The records ->
────────────────
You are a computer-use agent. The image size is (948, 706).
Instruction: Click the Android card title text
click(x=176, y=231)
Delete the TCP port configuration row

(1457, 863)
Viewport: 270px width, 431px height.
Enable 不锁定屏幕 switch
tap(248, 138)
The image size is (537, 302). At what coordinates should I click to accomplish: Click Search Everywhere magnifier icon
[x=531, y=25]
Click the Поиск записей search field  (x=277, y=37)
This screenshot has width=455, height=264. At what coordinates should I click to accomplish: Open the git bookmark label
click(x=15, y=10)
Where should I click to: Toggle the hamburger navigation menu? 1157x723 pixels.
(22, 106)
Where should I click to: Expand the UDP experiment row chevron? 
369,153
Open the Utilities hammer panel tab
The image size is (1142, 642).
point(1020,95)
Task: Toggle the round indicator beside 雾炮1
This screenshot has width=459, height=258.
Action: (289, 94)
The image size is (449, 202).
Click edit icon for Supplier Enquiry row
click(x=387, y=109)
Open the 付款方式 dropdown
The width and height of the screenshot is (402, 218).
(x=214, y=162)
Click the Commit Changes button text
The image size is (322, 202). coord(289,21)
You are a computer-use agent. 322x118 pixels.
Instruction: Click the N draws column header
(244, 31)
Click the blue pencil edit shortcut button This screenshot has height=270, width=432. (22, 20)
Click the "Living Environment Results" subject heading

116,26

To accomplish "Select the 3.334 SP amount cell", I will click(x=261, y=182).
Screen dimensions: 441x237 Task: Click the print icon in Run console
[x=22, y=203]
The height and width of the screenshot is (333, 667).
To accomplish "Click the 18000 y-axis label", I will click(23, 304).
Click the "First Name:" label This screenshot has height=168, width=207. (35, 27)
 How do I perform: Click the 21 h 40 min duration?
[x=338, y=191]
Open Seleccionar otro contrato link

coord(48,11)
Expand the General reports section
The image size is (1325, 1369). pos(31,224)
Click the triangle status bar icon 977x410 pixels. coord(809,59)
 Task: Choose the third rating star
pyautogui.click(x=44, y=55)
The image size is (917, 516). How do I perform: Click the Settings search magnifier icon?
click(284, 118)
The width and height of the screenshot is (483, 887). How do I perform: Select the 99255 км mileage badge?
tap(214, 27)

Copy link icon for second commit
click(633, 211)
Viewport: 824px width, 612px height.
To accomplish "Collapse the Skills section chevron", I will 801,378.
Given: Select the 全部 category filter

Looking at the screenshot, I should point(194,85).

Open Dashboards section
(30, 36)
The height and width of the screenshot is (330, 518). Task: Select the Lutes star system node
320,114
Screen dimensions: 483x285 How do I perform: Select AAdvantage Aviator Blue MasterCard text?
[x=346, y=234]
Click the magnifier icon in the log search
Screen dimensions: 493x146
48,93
────────────────
Given instruction -> Arrange all the entries above as a Markdown table with the columns Row and Entry line, numbering each line and leaving out the blank ones.

Worked answer ->
| Row | Entry line |
|---|---|
| 1 | You are a computer-use agent. The image size is (948, 706). |
| 2 | Instruction: Click the Android card title text |
| 3 | click(x=176, y=231) |
| 4 | Delete the TCP port configuration row |
| 5 | (1457, 863) |
| 6 | Viewport: 270px width, 431px height. |
| 7 | Enable 不锁定屏幕 switch |
| 8 | tap(248, 138) |
| 9 | The image size is (537, 302). At what coordinates should I click to accomplish: Click Search Everywhere magnifier icon |
| 10 | [x=531, y=25] |
| 11 | Click the Поиск записей search field  (x=277, y=37) |
| 12 | This screenshot has width=455, height=264. At what coordinates should I click to accomplish: Open the git bookmark label |
| 13 | click(x=15, y=10) |
| 14 | Where should I click to: Toggle the hamburger navigation menu? 1157x723 pixels. |
| 15 | (22, 106) |
| 16 | Where should I click to: Expand the UDP experiment row chevron?  |
| 17 | 369,153 |
| 18 | Open the Utilities hammer panel tab |
| 19 | The image size is (1142, 642). |
| 20 | point(1020,95) |
| 21 | Task: Toggle the round indicator beside 雾炮1 |
| 22 | This screenshot has width=459, height=258. |
| 23 | Action: (289, 94) |
| 24 | The image size is (449, 202). |
| 25 | Click edit icon for Supplier Enquiry row |
| 26 | click(x=387, y=109) |
| 27 | Open the 付款方式 dropdown |
| 28 | The width and height of the screenshot is (402, 218). |
| 29 | (x=214, y=162) |
| 30 | Click the Commit Changes button text |
| 31 | The image size is (322, 202). coord(289,21) |
| 32 | You are a computer-use agent. 322x118 pixels. |
| 33 | Instruction: Click the N draws column header |
| 34 | (244, 31) |
| 35 | Click the blue pencil edit shortcut button This screenshot has height=270, width=432. (22, 20) |
| 36 | Click the "Living Environment Results" subject heading |
| 37 | 116,26 |
| 38 | To accomplish "Select the 3.334 SP amount cell", I will click(x=261, y=182). |
| 39 | Screen dimensions: 441x237 Task: Click the print icon in Run console |
| 40 | [x=22, y=203] |
| 41 | The height and width of the screenshot is (333, 667). |
| 42 | To accomplish "Click the 18000 y-axis label", I will click(23, 304). |
| 43 | Click the "First Name:" label This screenshot has height=168, width=207. (35, 27) |
| 44 |  How do I perform: Click the 21 h 40 min duration? |
| 45 | [x=338, y=191] |
| 46 | Open Seleccionar otro contrato link |
| 47 | coord(48,11) |
| 48 | Expand the General reports section |
| 49 | The image size is (1325, 1369). pos(31,224) |
| 50 | Click the triangle status bar icon 977x410 pixels. coord(809,59) |
| 51 |  Task: Choose the third rating star |
| 52 | pyautogui.click(x=44, y=55) |
| 53 | The image size is (917, 516). How do I perform: Click the Settings search magnifier icon? |
| 54 | click(284, 118) |
| 55 | The width and height of the screenshot is (483, 887). How do I perform: Select the 99255 км mileage badge? |
| 56 | tap(214, 27) |
| 57 | Copy link icon for second commit |
| 58 | click(633, 211) |
| 59 | Viewport: 824px width, 612px height. |
| 60 | To accomplish "Collapse the Skills section chevron", I will 801,378. |
| 61 | Given: Select the 全部 category filter |
| 62 | Looking at the screenshot, I should point(194,85). |
| 63 | Open Dashboards section |
| 64 | (30, 36) |
| 65 | The height and width of the screenshot is (330, 518). Task: Select the Lutes star system node |
| 66 | 320,114 |
| 67 | Screen dimensions: 483x285 How do I perform: Select AAdvantage Aviator Blue MasterCard text? |
| 68 | [x=346, y=234] |
| 69 | Click the magnifier icon in the log search |
| 70 | Screen dimensions: 493x146 |
| 71 | 48,93 |